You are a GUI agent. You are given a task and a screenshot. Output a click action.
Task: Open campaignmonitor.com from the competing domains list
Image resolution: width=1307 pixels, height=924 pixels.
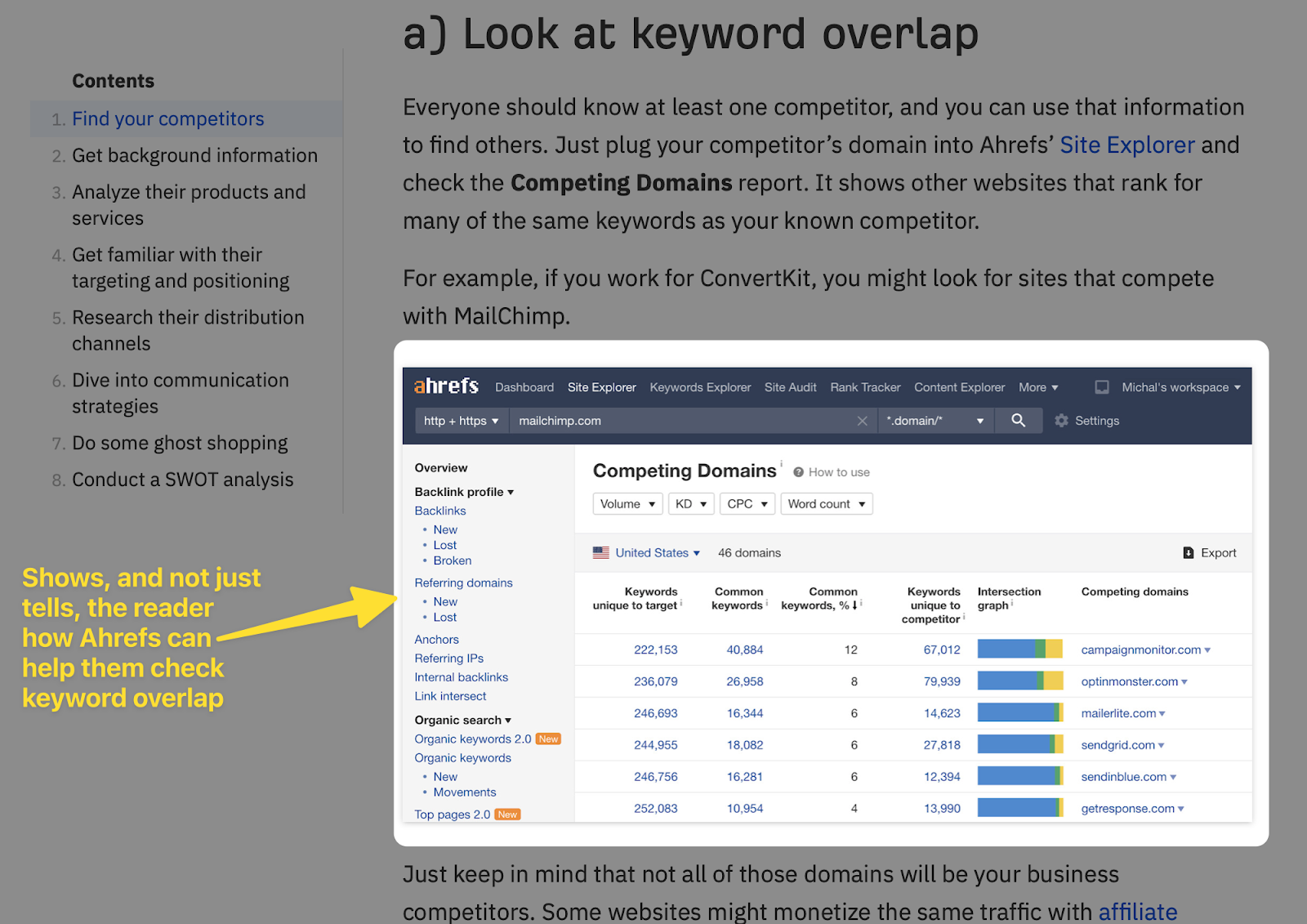1141,649
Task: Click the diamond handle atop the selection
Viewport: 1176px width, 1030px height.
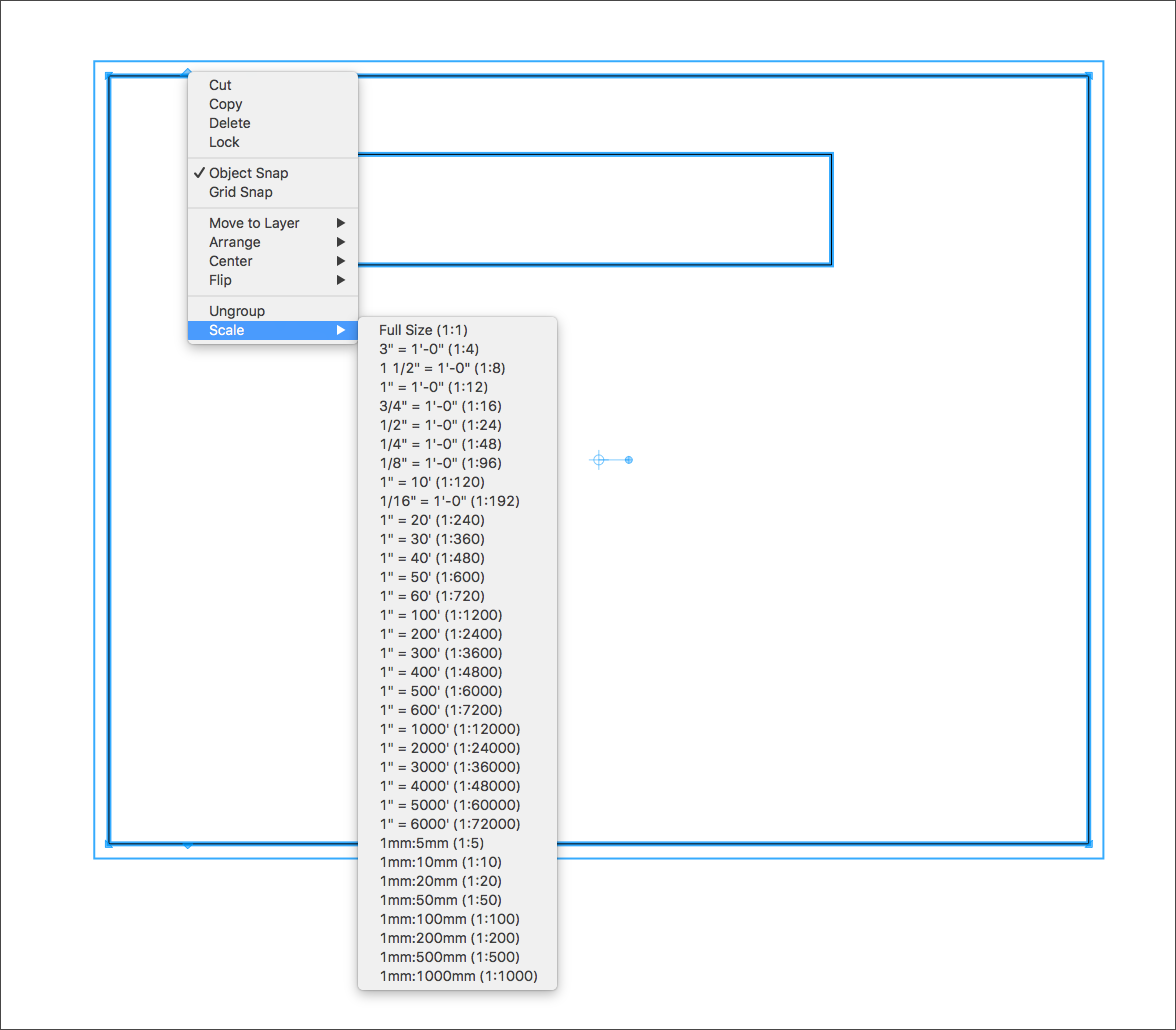Action: click(x=187, y=72)
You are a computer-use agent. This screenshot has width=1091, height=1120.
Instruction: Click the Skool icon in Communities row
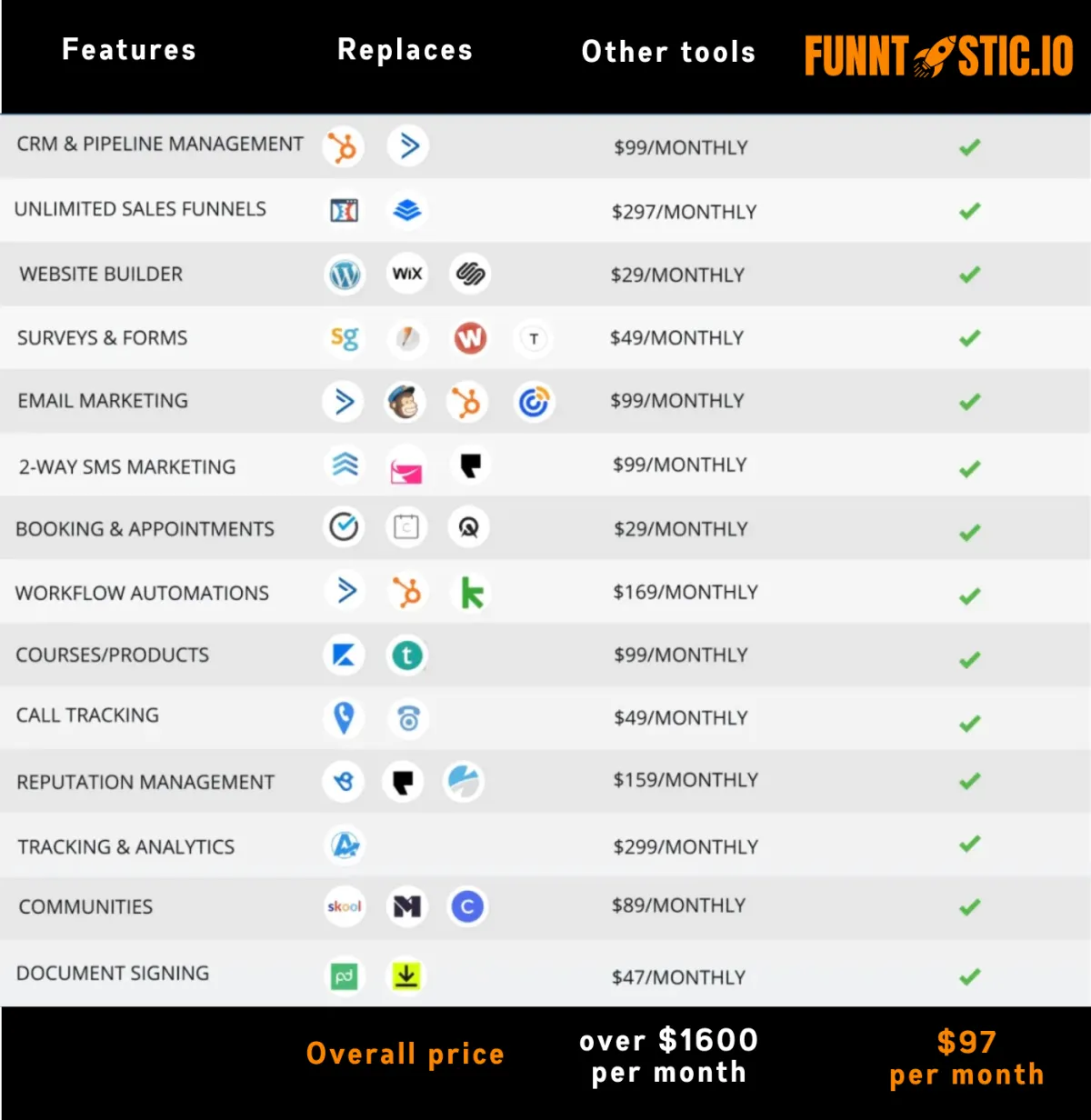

☆ ☆ ☆

ASSIGNMENT:
Show every line above in which the word "screenshot" occurs.

RESPONSE BOX:
You are a GUI agent. You are given a task and a screenshot. Output a click action.
You are a computer-use agent. This screenshot has width=1091, height=1120.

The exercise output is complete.